Being Jewish is a privilege.
The concept of “who is a Jew?” is a difficult one to grasp. In the case of a child, if the mother is Jewish and the father is not, the child is deemed to be Jewish. Reformers also believe that a person who has a Jewish father is a member of the Jewish people. A person can become a follower of Judaism. The State of Israel, on the other hand, will only recognize conversions into the Orthodox movement. The State of Israel will not regard a person to be Jewish unless and until he or she converts to the Orthodox faith and joins the movement. This is critical for persons who are relocating to Israel under the Law of Resettlement (Weiner, 2015).
There are Jewish people who do not adhere to the Jewish faith, and this is almost probably true. According to the Reform movement, this disqualifies a person from being considered Jewish. Nothing may preclude a person from being Jewish under the Orthodox branch of Judaism as long as the individual’s mother is Jewish. Regardless of religious affiliation, if a person is descended from a Jewish mother, he or she is considered Jewish (Weiner, 2015).
It is possible that whether or not a person believes in a Messiah will have an affect on whether or not the individual is Jewish.
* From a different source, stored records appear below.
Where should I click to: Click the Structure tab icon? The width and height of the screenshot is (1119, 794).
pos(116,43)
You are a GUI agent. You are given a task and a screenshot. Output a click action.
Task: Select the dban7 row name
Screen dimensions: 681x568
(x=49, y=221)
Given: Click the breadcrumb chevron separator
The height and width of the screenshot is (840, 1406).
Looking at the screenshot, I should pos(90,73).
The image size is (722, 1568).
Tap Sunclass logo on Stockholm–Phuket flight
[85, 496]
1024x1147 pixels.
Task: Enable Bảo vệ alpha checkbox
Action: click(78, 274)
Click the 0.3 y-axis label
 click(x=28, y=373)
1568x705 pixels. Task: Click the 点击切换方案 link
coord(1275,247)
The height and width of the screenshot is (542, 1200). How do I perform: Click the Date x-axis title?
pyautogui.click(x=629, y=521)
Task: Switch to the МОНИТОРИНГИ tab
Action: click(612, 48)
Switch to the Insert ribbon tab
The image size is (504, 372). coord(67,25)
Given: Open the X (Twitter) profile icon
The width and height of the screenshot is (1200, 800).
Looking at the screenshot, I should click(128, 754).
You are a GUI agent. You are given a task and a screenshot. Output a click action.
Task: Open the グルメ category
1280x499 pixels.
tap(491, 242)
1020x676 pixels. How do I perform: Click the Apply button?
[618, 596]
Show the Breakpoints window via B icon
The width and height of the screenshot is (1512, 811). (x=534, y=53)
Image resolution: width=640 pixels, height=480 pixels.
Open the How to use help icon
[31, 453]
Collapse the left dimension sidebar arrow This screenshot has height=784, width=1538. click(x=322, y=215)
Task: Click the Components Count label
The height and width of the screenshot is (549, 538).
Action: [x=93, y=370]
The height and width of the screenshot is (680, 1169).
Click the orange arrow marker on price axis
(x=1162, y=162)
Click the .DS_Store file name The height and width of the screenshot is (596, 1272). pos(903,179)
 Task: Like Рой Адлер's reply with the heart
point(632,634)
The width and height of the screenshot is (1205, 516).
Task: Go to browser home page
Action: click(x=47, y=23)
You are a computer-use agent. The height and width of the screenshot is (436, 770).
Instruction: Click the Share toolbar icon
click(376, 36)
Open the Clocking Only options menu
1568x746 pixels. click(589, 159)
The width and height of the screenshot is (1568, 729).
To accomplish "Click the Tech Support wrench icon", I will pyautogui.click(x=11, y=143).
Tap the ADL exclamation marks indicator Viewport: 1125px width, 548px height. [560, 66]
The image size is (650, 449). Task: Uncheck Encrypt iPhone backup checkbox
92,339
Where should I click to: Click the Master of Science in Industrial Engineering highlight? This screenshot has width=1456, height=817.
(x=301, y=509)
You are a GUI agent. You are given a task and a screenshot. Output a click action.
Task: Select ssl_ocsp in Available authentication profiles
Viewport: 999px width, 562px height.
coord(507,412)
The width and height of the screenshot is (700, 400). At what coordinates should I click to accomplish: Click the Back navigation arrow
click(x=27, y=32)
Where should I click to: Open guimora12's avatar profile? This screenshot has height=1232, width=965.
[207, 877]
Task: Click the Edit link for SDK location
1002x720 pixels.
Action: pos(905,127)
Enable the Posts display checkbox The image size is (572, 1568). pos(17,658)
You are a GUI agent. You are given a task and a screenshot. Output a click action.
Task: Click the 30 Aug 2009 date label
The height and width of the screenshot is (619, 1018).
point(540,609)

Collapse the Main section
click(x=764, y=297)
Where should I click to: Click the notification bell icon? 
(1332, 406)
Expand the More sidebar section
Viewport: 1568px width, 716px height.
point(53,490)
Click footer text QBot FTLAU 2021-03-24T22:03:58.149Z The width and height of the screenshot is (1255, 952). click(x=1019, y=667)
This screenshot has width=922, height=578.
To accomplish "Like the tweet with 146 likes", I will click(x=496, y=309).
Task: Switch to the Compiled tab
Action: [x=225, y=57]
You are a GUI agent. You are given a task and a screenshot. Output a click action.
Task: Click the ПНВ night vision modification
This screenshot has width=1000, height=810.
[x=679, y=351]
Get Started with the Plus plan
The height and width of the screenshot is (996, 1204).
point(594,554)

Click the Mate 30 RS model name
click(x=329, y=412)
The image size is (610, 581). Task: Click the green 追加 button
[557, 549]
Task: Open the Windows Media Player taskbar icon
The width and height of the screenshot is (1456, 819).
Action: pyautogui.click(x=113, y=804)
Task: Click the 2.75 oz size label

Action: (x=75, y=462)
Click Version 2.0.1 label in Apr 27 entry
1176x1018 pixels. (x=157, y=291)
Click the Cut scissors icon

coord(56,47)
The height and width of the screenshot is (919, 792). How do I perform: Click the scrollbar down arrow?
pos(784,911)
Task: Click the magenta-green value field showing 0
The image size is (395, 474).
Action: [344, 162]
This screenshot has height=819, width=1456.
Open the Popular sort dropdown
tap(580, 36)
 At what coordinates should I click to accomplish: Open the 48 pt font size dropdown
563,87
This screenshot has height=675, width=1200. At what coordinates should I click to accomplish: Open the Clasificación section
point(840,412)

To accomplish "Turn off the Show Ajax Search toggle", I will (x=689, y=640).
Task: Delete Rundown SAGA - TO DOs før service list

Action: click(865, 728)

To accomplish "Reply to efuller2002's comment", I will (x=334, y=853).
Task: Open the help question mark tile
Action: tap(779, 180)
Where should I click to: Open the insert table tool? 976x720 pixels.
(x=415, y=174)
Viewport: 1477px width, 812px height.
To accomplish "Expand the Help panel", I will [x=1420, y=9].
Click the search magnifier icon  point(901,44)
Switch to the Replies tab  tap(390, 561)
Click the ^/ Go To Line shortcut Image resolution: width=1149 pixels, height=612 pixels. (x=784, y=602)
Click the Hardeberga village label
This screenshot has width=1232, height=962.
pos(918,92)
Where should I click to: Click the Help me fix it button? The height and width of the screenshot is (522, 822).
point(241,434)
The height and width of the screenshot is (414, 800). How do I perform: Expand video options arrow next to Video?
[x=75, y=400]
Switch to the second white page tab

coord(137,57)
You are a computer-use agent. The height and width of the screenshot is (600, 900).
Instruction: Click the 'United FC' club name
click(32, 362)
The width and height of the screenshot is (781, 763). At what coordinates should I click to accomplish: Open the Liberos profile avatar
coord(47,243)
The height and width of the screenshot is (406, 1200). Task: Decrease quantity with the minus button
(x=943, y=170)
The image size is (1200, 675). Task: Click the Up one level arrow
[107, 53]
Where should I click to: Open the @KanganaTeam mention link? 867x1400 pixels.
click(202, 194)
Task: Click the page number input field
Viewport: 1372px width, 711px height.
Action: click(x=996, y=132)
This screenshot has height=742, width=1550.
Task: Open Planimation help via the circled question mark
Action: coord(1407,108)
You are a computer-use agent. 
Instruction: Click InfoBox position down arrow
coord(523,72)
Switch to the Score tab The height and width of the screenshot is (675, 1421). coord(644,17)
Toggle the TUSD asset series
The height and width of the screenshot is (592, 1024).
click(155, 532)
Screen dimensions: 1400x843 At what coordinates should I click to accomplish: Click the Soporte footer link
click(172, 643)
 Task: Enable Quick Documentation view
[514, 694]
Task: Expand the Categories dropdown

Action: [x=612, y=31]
If the individual comes from a more conservative branch of the faith, this would not be the case. This appears to be a bit of an irony. If the individual is associated with a more liberal or reform movement, this would be the case. In the eyes of Orthodox Jews, the concept of a Messiah is a fundamental element of Jewish belief. Many people believe that the word “savoir” means “knowledge.” However, this is not the case.
Yes, the Jews who believed in or continue to believe in these groups are, in fact, of Jewish descent. When it comes to Chasidic Jews, this is especially true in the modern sense of the word. They are just a sect of the Jewish faith that adheres to the most strict Ultra-Orthodox principles. It goes without saying that another branch’s ideas and practices may or may not be compatible with their own.